I cannot unknow this history, and so when I see a woman at 2AM walking stark naked on the main Avenue behind the Mercado in Cidade Baixo, I am thinking of naked bodies packed, separated (from livelihood, familiarity, and dignity), and sold. The woman now though- she has enough dignity to yell curses at the gawking passersby. I can't know why she is naked at two o'clock in the morning on the Avenue briskly walking. Someone, I presume, has stolen her stuff and locked her out of her familiarity. And her body is Black.
I cannot separate what I know from what I see happening. I am critical in this way. It is my mother's gift to me.

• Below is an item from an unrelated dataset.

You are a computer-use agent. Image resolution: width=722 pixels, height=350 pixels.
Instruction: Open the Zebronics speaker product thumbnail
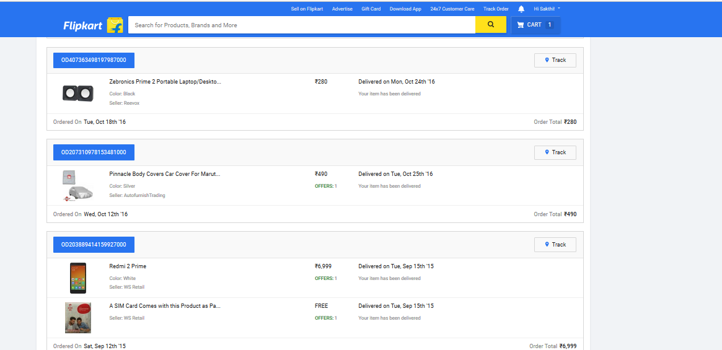[78, 93]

Secondly, my time here in the house of the Mestre is so peaceful. The habitat is natural. Native plants and trees fill the "yard" if I must. We are on the top of a hill overlooking a Bahia. I go to the bay which is mostly private in this section. I can take off my clothes and let my skin absorb rays from the sun. The food is fresh. Lots of fruits, fish, a few vegetables. Açai waved at me before I knew who she was in the garden. I have cracked cacao shells, tasted them roasted, fresh from the farm. I have never had this experience before.
This simple plant-based life is how I can see healing.
Thirdly, today I went to a big festa. Loud music, drumming, lots of people, always people selling foods, cold water and beer, sunglasses, snacks. The sun was very hot. I came to see the Bahianas with flowers and holy water cleaning the stairs to the church of Santa Barbara x Yemoja. I was very sad for some reason I did not quite know. As I stood there soaking in the atmosphere- the music, colors, people, dancing, sounds- I just felt like I needed to cry. It didn't come. Then later we came upon the Bahianas in their full white dresses and headwraps, dancing, sprinking holy water and handing out flowers. I received water on my head at my friend's request so that I could smile. I did. And actually things got better after that.
Saw a capoeira game. Saw it get nasty with one of the participants rudely kicking into a Mestre's buttocks. This is a wrong thing to do in the spirit of capoeira. Respect your elders, especially those who have taught you. There is no need for this type of contact in a game. That was a fighting move. We left afterward.
Danced at a reggae party which also played a type of music which I have been trying to learn the name of. It's Rio Funk from Rio de Janeiro and I love it! Instant booty-bouncing music. This is coming home with me.
All of the sadness was gone by the time we left the festa. It is good to dance, to be in the sun, and to have music beat on my heart.